(Dataset entries)
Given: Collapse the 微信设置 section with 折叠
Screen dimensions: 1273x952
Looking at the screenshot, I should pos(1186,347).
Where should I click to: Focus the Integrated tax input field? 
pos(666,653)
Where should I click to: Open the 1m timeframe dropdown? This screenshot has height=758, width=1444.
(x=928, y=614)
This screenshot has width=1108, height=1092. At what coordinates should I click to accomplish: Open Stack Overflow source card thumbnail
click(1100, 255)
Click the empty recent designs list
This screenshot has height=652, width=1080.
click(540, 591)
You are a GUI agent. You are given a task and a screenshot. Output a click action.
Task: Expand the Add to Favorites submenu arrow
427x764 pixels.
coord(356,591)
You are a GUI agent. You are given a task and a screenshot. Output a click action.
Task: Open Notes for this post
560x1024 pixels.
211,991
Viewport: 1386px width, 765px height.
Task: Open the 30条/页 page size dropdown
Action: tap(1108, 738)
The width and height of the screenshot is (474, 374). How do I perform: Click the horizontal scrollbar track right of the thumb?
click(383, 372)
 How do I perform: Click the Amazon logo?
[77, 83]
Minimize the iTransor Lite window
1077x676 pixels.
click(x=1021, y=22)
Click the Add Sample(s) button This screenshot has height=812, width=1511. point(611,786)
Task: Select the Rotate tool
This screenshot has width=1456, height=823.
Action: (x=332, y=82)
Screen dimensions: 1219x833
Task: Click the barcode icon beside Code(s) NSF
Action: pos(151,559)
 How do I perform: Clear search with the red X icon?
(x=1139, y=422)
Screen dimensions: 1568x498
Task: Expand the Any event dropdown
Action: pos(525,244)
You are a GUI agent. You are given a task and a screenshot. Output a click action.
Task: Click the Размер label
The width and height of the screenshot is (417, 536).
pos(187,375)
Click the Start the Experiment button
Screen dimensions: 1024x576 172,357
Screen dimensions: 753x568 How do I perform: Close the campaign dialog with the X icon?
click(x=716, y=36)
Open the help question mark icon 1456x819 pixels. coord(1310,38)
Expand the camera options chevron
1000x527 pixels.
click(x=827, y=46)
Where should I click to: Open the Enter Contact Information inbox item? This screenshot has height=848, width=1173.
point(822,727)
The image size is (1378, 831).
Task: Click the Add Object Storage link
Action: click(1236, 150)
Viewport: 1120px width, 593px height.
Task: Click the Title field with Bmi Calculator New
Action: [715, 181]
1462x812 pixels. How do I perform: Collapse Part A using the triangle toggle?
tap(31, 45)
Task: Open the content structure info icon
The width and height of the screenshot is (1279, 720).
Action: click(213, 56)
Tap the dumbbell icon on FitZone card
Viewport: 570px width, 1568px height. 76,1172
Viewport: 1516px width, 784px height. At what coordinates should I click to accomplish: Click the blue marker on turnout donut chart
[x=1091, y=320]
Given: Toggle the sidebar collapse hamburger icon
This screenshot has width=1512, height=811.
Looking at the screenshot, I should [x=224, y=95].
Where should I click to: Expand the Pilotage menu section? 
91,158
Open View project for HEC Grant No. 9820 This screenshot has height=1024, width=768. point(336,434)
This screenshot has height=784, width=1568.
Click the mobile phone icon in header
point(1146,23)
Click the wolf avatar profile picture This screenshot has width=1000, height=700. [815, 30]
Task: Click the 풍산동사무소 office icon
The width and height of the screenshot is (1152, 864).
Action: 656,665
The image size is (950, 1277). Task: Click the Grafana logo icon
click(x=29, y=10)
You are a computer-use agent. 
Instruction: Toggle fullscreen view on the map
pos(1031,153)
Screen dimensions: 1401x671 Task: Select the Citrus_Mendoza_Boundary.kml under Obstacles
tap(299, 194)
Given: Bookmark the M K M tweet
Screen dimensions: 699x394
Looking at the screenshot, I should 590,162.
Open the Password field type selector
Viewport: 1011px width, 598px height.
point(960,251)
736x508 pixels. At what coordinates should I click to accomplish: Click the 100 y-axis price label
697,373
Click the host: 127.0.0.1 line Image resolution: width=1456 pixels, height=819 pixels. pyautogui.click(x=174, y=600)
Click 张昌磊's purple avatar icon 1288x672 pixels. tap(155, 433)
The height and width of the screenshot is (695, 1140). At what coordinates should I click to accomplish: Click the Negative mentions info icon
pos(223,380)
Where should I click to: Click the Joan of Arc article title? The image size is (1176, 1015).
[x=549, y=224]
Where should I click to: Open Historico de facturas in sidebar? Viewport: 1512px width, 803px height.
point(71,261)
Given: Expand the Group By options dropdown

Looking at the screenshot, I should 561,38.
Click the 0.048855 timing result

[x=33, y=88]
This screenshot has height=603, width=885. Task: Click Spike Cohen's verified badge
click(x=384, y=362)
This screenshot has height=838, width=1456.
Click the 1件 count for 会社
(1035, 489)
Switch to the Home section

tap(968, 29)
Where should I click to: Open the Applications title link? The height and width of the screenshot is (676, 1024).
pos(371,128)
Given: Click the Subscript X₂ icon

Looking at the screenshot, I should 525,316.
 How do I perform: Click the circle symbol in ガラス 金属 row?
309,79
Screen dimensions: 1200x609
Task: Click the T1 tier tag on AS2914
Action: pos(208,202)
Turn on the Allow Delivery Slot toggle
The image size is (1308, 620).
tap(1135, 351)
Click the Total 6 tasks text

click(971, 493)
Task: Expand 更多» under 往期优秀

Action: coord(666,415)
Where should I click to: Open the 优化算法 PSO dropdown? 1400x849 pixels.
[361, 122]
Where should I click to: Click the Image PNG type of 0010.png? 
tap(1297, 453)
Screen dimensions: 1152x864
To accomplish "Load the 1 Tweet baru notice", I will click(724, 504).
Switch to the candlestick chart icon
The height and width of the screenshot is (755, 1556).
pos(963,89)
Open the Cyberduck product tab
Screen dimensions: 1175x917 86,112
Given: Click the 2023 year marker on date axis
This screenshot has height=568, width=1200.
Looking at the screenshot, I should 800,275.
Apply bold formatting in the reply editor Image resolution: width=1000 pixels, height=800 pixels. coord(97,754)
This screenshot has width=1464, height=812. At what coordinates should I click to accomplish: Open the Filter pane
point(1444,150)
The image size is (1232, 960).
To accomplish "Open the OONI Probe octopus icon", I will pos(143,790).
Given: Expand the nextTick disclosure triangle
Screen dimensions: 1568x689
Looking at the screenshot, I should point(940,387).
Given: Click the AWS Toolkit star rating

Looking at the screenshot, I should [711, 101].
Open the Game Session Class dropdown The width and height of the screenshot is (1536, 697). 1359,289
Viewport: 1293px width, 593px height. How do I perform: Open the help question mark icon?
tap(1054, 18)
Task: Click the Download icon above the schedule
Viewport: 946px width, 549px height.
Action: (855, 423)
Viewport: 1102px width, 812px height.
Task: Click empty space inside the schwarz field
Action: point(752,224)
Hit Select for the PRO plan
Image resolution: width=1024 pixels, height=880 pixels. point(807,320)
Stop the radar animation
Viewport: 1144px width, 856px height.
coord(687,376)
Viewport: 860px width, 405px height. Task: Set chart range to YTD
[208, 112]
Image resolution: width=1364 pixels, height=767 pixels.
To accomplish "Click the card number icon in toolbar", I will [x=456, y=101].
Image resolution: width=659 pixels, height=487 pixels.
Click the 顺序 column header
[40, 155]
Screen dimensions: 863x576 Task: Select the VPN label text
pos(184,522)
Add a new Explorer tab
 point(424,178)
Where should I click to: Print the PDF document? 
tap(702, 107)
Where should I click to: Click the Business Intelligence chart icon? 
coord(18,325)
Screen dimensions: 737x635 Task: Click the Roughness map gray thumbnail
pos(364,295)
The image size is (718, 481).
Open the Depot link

-- PROBLEM DESCRIPTION --
Write out the records shown above, exactly as they appear.

-- YOUR RESPONSE --
Given: Collapse the 微信设置 section with 折叠
Screen dimensions: 1273x952
Looking at the screenshot, I should pos(1186,347).
Where should I click to: Focus the Integrated tax input field? 
pos(666,653)
Where should I click to: Open the 1m timeframe dropdown? This screenshot has height=758, width=1444.
(x=928, y=614)
This screenshot has width=1108, height=1092. At what coordinates should I click to accomplish: Open Stack Overflow source card thumbnail
click(1100, 255)
Click the empty recent designs list
This screenshot has height=652, width=1080.
click(540, 591)
You are a GUI agent. You are given a task and a screenshot. Output a click action.
Task: Expand the Add to Favorites submenu arrow
427x764 pixels.
coord(356,591)
You are a GUI agent. You are given a task and a screenshot. Output a click action.
Task: Open Notes for this post
560x1024 pixels.
211,991
Viewport: 1386px width, 765px height.
Task: Open the 30条/页 page size dropdown
Action: tap(1108, 738)
The width and height of the screenshot is (474, 374). How do I perform: Click the horizontal scrollbar track right of the thumb?
click(383, 372)
 How do I perform: Click the Amazon logo?
[77, 83]
Minimize the iTransor Lite window
1077x676 pixels.
click(x=1021, y=22)
Click the Add Sample(s) button This screenshot has height=812, width=1511. point(611,786)
Task: Select the Rotate tool
This screenshot has width=1456, height=823.
Action: (x=332, y=82)
Screen dimensions: 1219x833
Task: Click the barcode icon beside Code(s) NSF
Action: pos(151,559)
 How do I perform: Clear search with the red X icon?
(x=1139, y=422)
Screen dimensions: 1568x498
Task: Expand the Any event dropdown
Action: pos(525,244)
You are a GUI agent. You are given a task and a screenshot. Output a click action.
Task: Click the Размер label
The width and height of the screenshot is (417, 536).
pos(187,375)
Click the Start the Experiment button
Screen dimensions: 1024x576 172,357
Screen dimensions: 753x568 How do I perform: Close the campaign dialog with the X icon?
click(x=716, y=36)
Open the help question mark icon 1456x819 pixels. coord(1310,38)
Expand the camera options chevron
1000x527 pixels.
click(x=827, y=46)
Where should I click to: Open the Enter Contact Information inbox item? This screenshot has height=848, width=1173.
point(822,727)
The image size is (1378, 831).
Task: Click the Add Object Storage link
Action: click(1236, 150)
Viewport: 1120px width, 593px height.
Task: Click the Title field with Bmi Calculator New
Action: [715, 181]
1462x812 pixels. How do I perform: Collapse Part A using the triangle toggle?
tap(31, 45)
Task: Open the content structure info icon
The width and height of the screenshot is (1279, 720).
Action: click(213, 56)
Tap the dumbbell icon on FitZone card
Viewport: 570px width, 1568px height. 76,1172
Viewport: 1516px width, 784px height. At what coordinates should I click to accomplish: Click the blue marker on turnout donut chart
[x=1091, y=320]
Given: Toggle the sidebar collapse hamburger icon
This screenshot has width=1512, height=811.
Looking at the screenshot, I should [x=224, y=95].
Where should I click to: Expand the Pilotage menu section? 
91,158
Open View project for HEC Grant No. 9820 This screenshot has height=1024, width=768. point(336,434)
This screenshot has height=784, width=1568.
Click the mobile phone icon in header
point(1146,23)
Click the wolf avatar profile picture This screenshot has width=1000, height=700. [815, 30]
Task: Click the 풍산동사무소 office icon
The width and height of the screenshot is (1152, 864).
Action: 656,665
The image size is (950, 1277). Task: Click the Grafana logo icon
click(x=29, y=10)
You are a computer-use agent. 
Instruction: Toggle fullscreen view on the map
pos(1031,153)
Screen dimensions: 1401x671 Task: Select the Citrus_Mendoza_Boundary.kml under Obstacles
tap(299, 194)
Given: Bookmark the M K M tweet
Screen dimensions: 699x394
Looking at the screenshot, I should 590,162.
Open the Password field type selector
Viewport: 1011px width, 598px height.
point(960,251)
736x508 pixels. At what coordinates should I click to accomplish: Click the 100 y-axis price label
697,373
Click the host: 127.0.0.1 line Image resolution: width=1456 pixels, height=819 pixels. pyautogui.click(x=174, y=600)
Click 张昌磊's purple avatar icon 1288x672 pixels. tap(155, 433)
The height and width of the screenshot is (695, 1140). At what coordinates should I click to accomplish: Click the Negative mentions info icon
pos(223,380)
Where should I click to: Click the Joan of Arc article title? The image size is (1176, 1015).
[x=549, y=224]
Where should I click to: Open Historico de facturas in sidebar? Viewport: 1512px width, 803px height.
point(71,261)
Given: Expand the Group By options dropdown

Looking at the screenshot, I should 561,38.
Click the 0.048855 timing result

[x=33, y=88]
This screenshot has height=603, width=885. Task: Click Spike Cohen's verified badge
click(x=384, y=362)
This screenshot has height=838, width=1456.
Click the 1件 count for 会社
(1035, 489)
Switch to the Home section

tap(968, 29)
Where should I click to: Open the Applications title link? The height and width of the screenshot is (676, 1024).
pos(371,128)
Given: Click the Subscript X₂ icon

Looking at the screenshot, I should 525,316.
 How do I perform: Click the circle symbol in ガラス 金属 row?
309,79
Screen dimensions: 1200x609
Task: Click the T1 tier tag on AS2914
Action: pos(208,202)
Turn on the Allow Delivery Slot toggle
The image size is (1308, 620).
tap(1135, 351)
Click the Total 6 tasks text

click(971, 493)
Task: Expand 更多» under 往期优秀

Action: coord(666,415)
Where should I click to: Open the 优化算法 PSO dropdown? 1400x849 pixels.
[361, 122]
Where should I click to: Click the Image PNG type of 0010.png? 
tap(1297, 453)
Screen dimensions: 1152x864
To accomplish "Load the 1 Tweet baru notice", I will click(724, 504).
Switch to the candlestick chart icon
The height and width of the screenshot is (755, 1556).
pos(963,89)
Open the Cyberduck product tab
Screen dimensions: 1175x917 86,112
Given: Click the 2023 year marker on date axis
This screenshot has height=568, width=1200.
Looking at the screenshot, I should 800,275.
Apply bold formatting in the reply editor Image resolution: width=1000 pixels, height=800 pixels. coord(97,754)
This screenshot has width=1464, height=812. At what coordinates should I click to accomplish: Open the Filter pane
point(1444,150)
The image size is (1232, 960).
To accomplish "Open the OONI Probe octopus icon", I will pos(143,790).
Given: Expand the nextTick disclosure triangle
Screen dimensions: 1568x689
Looking at the screenshot, I should point(940,387).
Given: Click the AWS Toolkit star rating

Looking at the screenshot, I should [711, 101].
Open the Game Session Class dropdown The width and height of the screenshot is (1536, 697). 1359,289
Viewport: 1293px width, 593px height. How do I perform: Open the help question mark icon?
tap(1054, 18)
Task: Click the Download icon above the schedule
Viewport: 946px width, 549px height.
Action: (855, 423)
Viewport: 1102px width, 812px height.
Task: Click empty space inside the schwarz field
Action: point(752,224)
Hit Select for the PRO plan
Image resolution: width=1024 pixels, height=880 pixels. point(807,320)
Stop the radar animation
Viewport: 1144px width, 856px height.
coord(687,376)
Viewport: 860px width, 405px height. Task: Set chart range to YTD
[208, 112]
Image resolution: width=1364 pixels, height=767 pixels.
To accomplish "Click the card number icon in toolbar", I will [x=456, y=101].
Image resolution: width=659 pixels, height=487 pixels.
Click the 顺序 column header
[40, 155]
Screen dimensions: 863x576 Task: Select the VPN label text
pos(184,522)
Add a new Explorer tab
 point(424,178)
Where should I click to: Print the PDF document? 
tap(702, 107)
Where should I click to: Click the Business Intelligence chart icon? 
coord(18,325)
Screen dimensions: 737x635 Task: Click the Roughness map gray thumbnail
pos(364,295)
The image size is (718, 481).
Open the Depot link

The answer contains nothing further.